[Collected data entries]
-*-
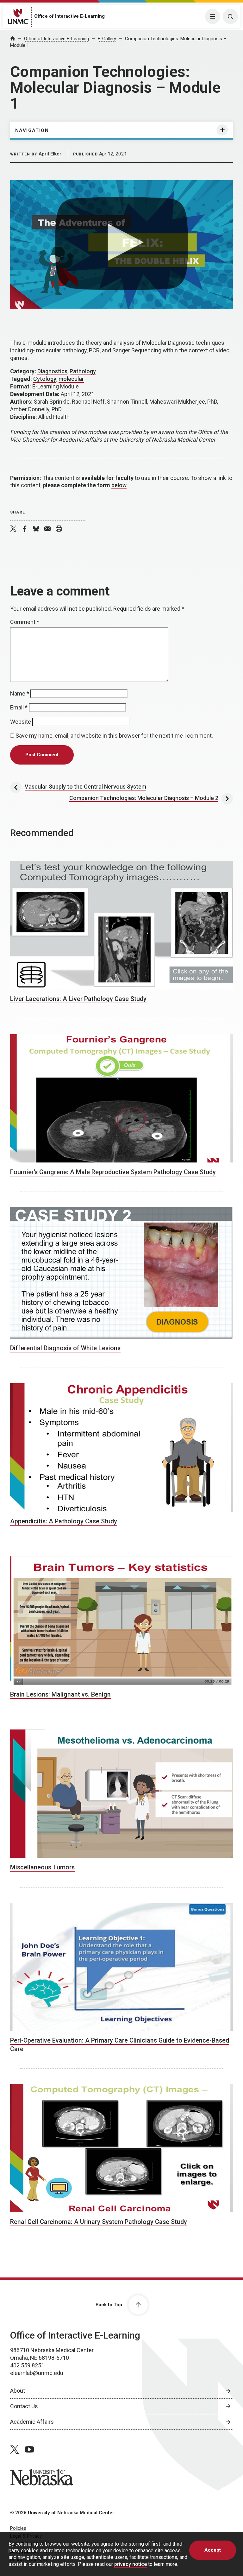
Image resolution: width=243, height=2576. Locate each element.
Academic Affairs (32, 2421)
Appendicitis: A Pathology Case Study (63, 1521)
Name (19, 693)
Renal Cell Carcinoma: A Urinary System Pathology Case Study (98, 2222)
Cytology (44, 378)
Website (20, 721)
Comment (24, 622)
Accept (212, 2550)
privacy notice (130, 2564)
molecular (71, 378)
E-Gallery (107, 38)
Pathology (83, 371)
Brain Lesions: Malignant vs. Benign (60, 1694)
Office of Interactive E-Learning (69, 16)
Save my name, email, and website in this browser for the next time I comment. (114, 735)
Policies (18, 2528)
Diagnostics (52, 371)
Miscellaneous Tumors (42, 1867)
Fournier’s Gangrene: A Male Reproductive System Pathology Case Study (113, 1172)
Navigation (32, 130)
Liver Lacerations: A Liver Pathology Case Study (78, 999)
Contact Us (24, 2406)
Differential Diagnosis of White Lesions (65, 1348)
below (119, 485)
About (17, 2390)
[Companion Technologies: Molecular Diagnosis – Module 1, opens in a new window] (121, 244)
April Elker (50, 154)
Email (19, 707)
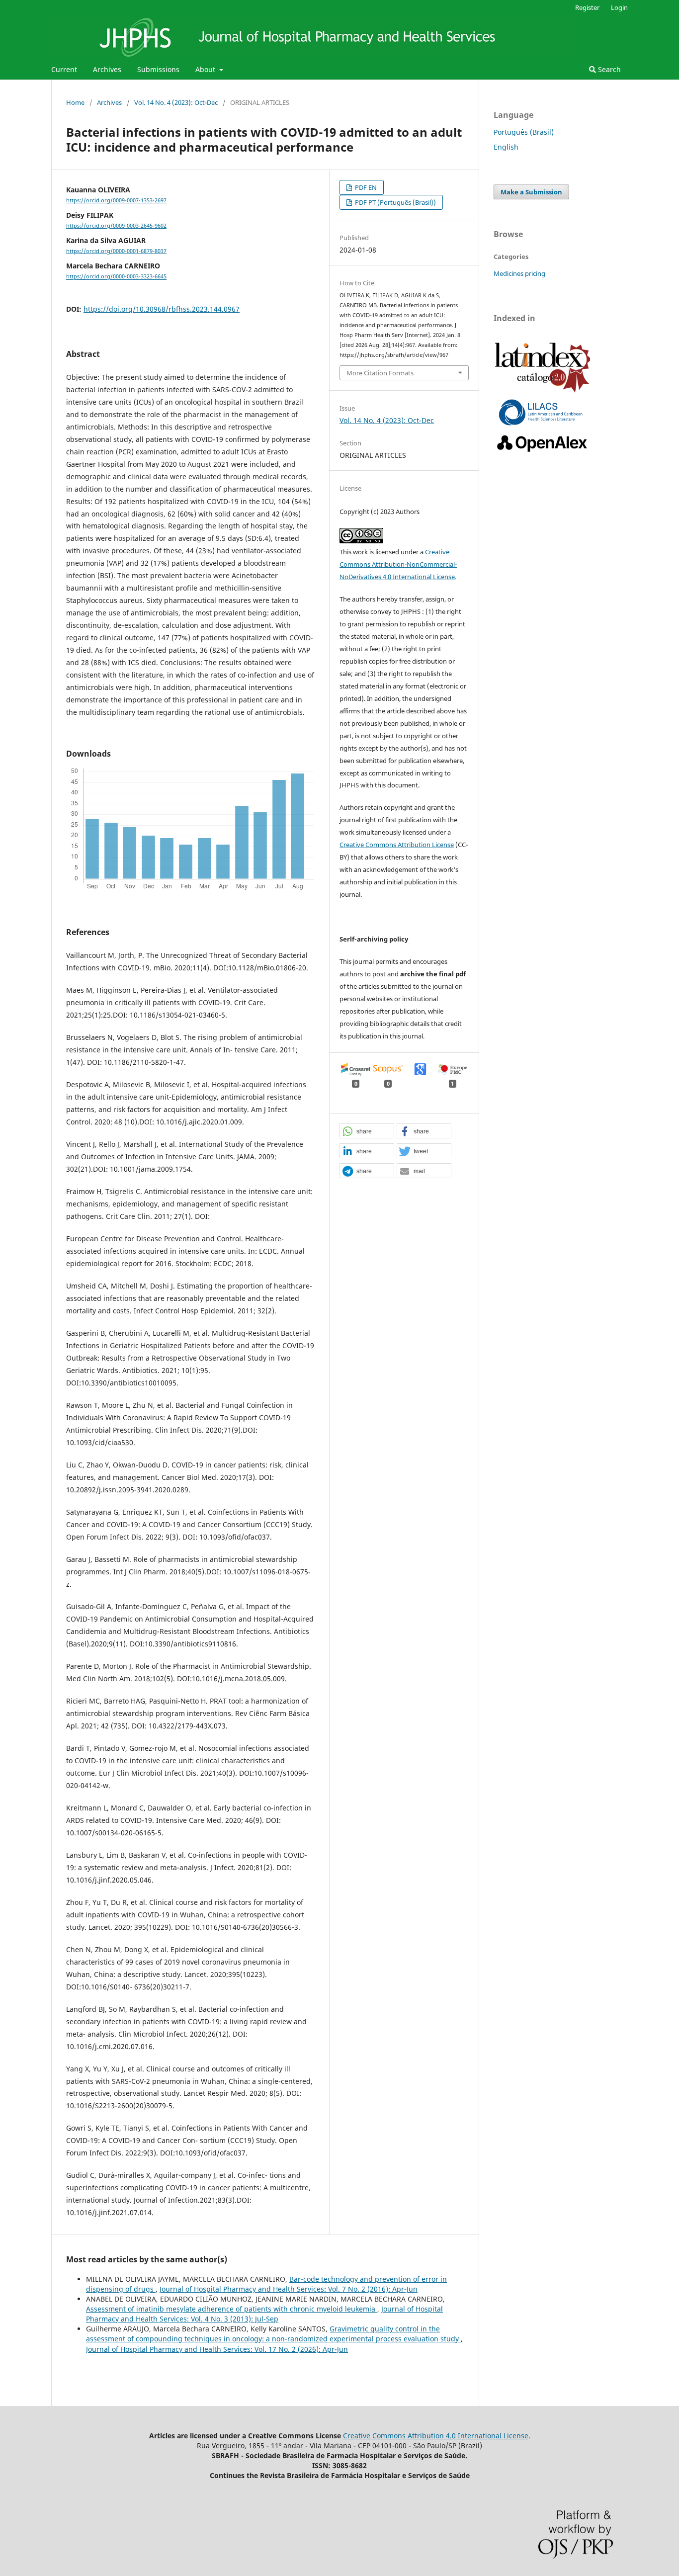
-*-
WHAT TO WORK ON -
An exact restatement is expected of the lines from the line containing "Save my name, email, and" to the end of the data above, pictures excluded.

SOLUTION TO THIS EXERCISE -
Save my name, email, and website in this browser for the next time I comment. (114, 735)
Policies (18, 2528)
Diagnostics (52, 371)
Miscellaneous Tumors (42, 1867)
Fournier’s Gangrene: A Male Reproductive System Pathology Case Study (113, 1172)
Navigation (32, 130)
Liver Lacerations: A Liver Pathology Case Study (78, 999)
Contact Us (24, 2406)
Differential Diagnosis of White Lesions (65, 1348)
below (119, 485)
About (17, 2390)
[Companion Technologies: Molecular Diagnosis – Module 1, opens in a new window] (121, 244)
April Elker (50, 154)
Email (19, 707)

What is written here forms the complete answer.